EXTRACT PROVIDED:
* * * * *
While there is little coding involved in this solution, this can be made even more compact since the .cols
argument can take the tidy selecting functions starts_with
and ends_with
. Watch as I trim down this code a little:
drought %>%
mutate(across(ends_with("pct"), ~ ./100)) %>%
rename("area_frac" = "area_pct", "pop_frac" = "pop_pct")
## # A tibble: 10 × 6
## state_abb valid_start valid_end drought_lvl area_frac pop_frac
## <chr> <date> <date> <chr> <dbl> <dbl>
## 1 IN 2006-01-03 2006-01-09 None 0.805 0.749
## 2 KY 2018-05-29 2018-06-04 D1 0 0
## 3 CA 2015-04-21 2015-04-27 D4 0.468 0.542
## 4 MN 2020-03-10 2020-03-16 D1 0 0
## 5 IN 2005-08-30 2005-09-05 D4 0 0
## 6 ND 2002-04-02 2002-04-08 None 0 0
## 7 NC 2010-06-22 2010-06-28 D3 0 0
## 8 NJ 2015-10-13 2015-10-19 None 0.637 0.372
## 9 PA 2017-02-21 2017-02-27 D0 0.143 0.066
## 10 ND 2008-05-27 2008-06-02 D4 0 0
Here I operated my lambda function on all columns that ends with the phrase “pct”. You can imagine that this can become extremely powerful when scaled up.
* * * * *
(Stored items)
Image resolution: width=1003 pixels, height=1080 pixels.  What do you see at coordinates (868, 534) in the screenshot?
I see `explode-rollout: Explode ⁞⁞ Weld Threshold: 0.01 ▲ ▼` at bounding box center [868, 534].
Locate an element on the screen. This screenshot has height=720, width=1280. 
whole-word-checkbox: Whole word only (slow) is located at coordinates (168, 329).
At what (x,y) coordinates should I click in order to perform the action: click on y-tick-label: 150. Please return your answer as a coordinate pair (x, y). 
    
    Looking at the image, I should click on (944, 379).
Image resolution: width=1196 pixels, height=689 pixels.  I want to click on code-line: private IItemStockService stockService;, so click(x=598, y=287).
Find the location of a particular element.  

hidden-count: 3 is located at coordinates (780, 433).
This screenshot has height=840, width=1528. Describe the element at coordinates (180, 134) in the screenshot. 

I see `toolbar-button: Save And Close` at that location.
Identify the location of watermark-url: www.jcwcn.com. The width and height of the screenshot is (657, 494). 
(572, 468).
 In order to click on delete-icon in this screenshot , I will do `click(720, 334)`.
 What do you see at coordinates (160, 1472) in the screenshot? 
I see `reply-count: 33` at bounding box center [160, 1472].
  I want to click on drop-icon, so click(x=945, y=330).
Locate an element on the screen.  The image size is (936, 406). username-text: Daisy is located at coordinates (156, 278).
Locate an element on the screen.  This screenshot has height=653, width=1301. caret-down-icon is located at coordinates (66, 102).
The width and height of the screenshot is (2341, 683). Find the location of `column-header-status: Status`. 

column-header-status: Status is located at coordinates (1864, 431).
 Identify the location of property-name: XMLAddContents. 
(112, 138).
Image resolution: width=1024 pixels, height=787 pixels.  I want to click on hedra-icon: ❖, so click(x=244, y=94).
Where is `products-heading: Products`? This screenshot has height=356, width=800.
* * * * *
TASKS TO PERFORM:
- A) Answer these questions from the excerpt on trimming the drought code in R:
(i) Which two tidy selecting functions does the text say the .cols argument can take?
(ii) In the printed tibble, what is the area_frac value for row 3, state CA?
(iii) The author's lambda function operated on all columns that end with which phrase?
- B) Carry on the excerpt about converting drought percentage columns in R, starting after its final sentence.
These data were taken from a different source than the text.

ANSWERS BY ITEM:
- A)
(i) starts_with and ends_with
(ii) 0.468
(iii) "pct"

- B)
Part 2: Getting month and year columns
Now I want to achieve my second task. Here, I will showcase one of the most powerful arguments of dplyr::across
: the .names
argument. As before, let me first code a solution for demonstration:
drought %>%
mutate(across(starts_with("valid"), ~ year(.), .names = "{.col}_year")) %>%
select(-starts_with("area")) ## only doing this so that we can see the output easier
## # A tibble: 10 × 7
## state_abb valid_start valid_end drought_lvl pop_pct valid_start_year valid…¹
## <chr> <date> <date> <chr> <dbl> <dbl> <dbl>
## 1 IN 2006-01-03 2006-01-09 None 74.9 2006 2006
## 2 KY 2018-05-29 2018-06-04 D1 0 2018 2018
## 3 CA 2015-04-21 2015-04-27 D4 54.2 2015 2015
## 4 MN 2020-03-10 2020-03-16 D1 0 2020 2020
## 5 IN 2005-08-30 2005-09-05 D4 0 2005 2005
## 6 ND 2002-04-02 2002-04-08 None 0 2002 2002
## 7 NC 2010-06-22 2010-06-28 D3 0 2010 2010
## 8 NJ 2015-10-13 2015-10-19 None 37.2 2015 2015
## 9 PA 2017-02-21 2017-02-27 D0 6.6 2017 2017
## 10 ND 2008-05-27 2008-06-02 D4 0 2008 2008
## # … with abbreviated variable name ¹valid_end_year
As before, I am using a tidy select function starts_with
to target the columns I want to operate on and perform a lambda function on each. However, you can see that I skipped a renaming step by using the .names
argument. The .names
argument has the special glue
syntax (read more here). In particular, this means we can use {.col}
to input in the original column name.
However, recall that I wanted 6 new columns, which would require me writing three separate mutate
functions (or 3 big arguments passed into mutate
) right? Nope! The across
function’s .fns
argument (which we passed our lambda function to) can actually take a list of functions. Observe:
drought %>%
mutate(across(starts_with("valid"), list(year = ~year(.), month = ~month(.), day = ~day(.)), .names = "{.col}_{.fn}")) %>%
select(starts_with("valid"))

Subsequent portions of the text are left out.